(AVAILABLE DATA)

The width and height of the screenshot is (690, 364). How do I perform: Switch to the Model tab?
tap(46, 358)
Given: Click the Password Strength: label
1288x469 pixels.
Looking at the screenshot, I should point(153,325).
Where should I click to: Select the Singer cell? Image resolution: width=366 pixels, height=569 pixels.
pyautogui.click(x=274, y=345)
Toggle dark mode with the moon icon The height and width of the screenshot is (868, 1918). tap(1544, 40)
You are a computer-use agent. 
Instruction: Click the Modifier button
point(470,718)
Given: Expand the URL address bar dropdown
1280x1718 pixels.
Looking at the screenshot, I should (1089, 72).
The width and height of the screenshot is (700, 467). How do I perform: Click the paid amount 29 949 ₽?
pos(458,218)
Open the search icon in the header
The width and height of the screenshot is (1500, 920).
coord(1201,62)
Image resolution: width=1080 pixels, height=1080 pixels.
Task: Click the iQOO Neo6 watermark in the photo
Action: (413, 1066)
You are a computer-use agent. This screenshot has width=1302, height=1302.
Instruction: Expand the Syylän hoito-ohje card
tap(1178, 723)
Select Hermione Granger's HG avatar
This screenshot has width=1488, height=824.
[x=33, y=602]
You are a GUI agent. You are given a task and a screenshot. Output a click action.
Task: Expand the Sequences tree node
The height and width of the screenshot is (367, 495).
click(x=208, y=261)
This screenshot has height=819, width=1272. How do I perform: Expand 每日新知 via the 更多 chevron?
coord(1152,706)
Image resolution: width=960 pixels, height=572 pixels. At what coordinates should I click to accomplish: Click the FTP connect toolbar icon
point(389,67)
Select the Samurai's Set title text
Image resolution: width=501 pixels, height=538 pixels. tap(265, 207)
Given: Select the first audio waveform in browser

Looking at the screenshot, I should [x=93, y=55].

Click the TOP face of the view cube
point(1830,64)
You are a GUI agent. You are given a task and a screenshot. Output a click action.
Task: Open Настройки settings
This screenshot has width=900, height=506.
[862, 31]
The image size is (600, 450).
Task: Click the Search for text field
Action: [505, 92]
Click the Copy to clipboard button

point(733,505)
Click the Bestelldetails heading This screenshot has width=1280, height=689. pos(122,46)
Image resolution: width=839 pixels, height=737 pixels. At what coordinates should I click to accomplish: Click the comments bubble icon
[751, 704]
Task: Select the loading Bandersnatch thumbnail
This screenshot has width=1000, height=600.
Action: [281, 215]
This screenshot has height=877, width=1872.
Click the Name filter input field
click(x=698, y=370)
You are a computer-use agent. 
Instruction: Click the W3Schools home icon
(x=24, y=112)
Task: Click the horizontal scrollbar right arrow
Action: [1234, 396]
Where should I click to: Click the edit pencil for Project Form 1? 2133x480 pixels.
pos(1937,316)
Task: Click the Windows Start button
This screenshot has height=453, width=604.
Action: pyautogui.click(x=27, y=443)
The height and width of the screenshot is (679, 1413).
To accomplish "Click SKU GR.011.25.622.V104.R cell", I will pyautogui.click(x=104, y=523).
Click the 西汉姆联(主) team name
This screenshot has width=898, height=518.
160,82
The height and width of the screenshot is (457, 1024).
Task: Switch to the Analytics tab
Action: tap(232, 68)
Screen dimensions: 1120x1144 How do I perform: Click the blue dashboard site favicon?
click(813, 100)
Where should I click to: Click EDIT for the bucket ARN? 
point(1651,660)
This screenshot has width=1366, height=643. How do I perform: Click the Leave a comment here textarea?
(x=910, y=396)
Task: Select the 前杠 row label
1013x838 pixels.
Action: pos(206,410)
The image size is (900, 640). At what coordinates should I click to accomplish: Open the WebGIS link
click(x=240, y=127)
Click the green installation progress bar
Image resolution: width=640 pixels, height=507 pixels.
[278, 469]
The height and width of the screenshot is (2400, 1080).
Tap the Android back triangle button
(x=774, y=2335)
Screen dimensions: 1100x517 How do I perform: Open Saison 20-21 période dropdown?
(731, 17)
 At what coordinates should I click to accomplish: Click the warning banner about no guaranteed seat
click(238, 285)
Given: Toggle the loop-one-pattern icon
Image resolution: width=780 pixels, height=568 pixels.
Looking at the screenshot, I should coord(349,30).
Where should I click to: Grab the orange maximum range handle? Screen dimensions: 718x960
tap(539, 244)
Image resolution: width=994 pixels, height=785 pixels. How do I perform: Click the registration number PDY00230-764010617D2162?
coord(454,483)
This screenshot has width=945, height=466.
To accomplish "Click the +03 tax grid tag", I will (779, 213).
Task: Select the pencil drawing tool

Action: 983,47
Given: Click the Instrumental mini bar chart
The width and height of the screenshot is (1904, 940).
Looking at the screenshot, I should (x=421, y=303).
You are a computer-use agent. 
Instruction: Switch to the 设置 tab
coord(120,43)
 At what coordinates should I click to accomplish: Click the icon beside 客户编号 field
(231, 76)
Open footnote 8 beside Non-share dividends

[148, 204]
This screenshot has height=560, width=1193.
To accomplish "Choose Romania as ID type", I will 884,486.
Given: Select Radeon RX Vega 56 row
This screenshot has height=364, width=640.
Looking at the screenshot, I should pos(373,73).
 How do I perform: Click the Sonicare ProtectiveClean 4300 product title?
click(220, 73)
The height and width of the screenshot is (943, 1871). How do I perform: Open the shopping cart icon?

(End AVAILABLE DATA)

TASK DIRECTIONS
Produce a verbatim copy of the lines from the one holding "The image size is (900, 640)." to the final line of the data, and nothing more.

FINISHED TASK
The image size is (900, 640). At what coordinates should I click to accomplish: Open the WebGIS link
click(x=240, y=127)
Click the green installation progress bar
Image resolution: width=640 pixels, height=507 pixels.
[278, 469]
The height and width of the screenshot is (2400, 1080).
Tap the Android back triangle button
(x=774, y=2335)
Screen dimensions: 1100x517 How do I perform: Open Saison 20-21 période dropdown?
(731, 17)
 At what coordinates should I click to accomplish: Click the warning banner about no guaranteed seat
click(238, 285)
Given: Toggle the loop-one-pattern icon
Image resolution: width=780 pixels, height=568 pixels.
Looking at the screenshot, I should coord(349,30).
Where should I click to: Grab the orange maximum range handle? Screen dimensions: 718x960
tap(539, 244)
Image resolution: width=994 pixels, height=785 pixels. How do I perform: Click the registration number PDY00230-764010617D2162?
coord(454,483)
This screenshot has width=945, height=466.
To accomplish "Click the +03 tax grid tag", I will (779, 213).
Task: Select the pencil drawing tool

Action: 983,47
Given: Click the Instrumental mini bar chart
The width and height of the screenshot is (1904, 940).
Looking at the screenshot, I should (x=421, y=303).
You are a computer-use agent. 
Instruction: Switch to the 设置 tab
coord(120,43)
 At what coordinates should I click to accomplish: Click the icon beside 客户编号 field
(231, 76)
Open footnote 8 beside Non-share dividends

[148, 204]
This screenshot has height=560, width=1193.
To accomplish "Choose Romania as ID type", I will 884,486.
Given: Select Radeon RX Vega 56 row
This screenshot has height=364, width=640.
Looking at the screenshot, I should pos(373,73).
 How do I perform: Click the Sonicare ProtectiveClean 4300 product title?
click(220, 73)
The height and width of the screenshot is (943, 1871). How do I perform: Open the shopping cart icon?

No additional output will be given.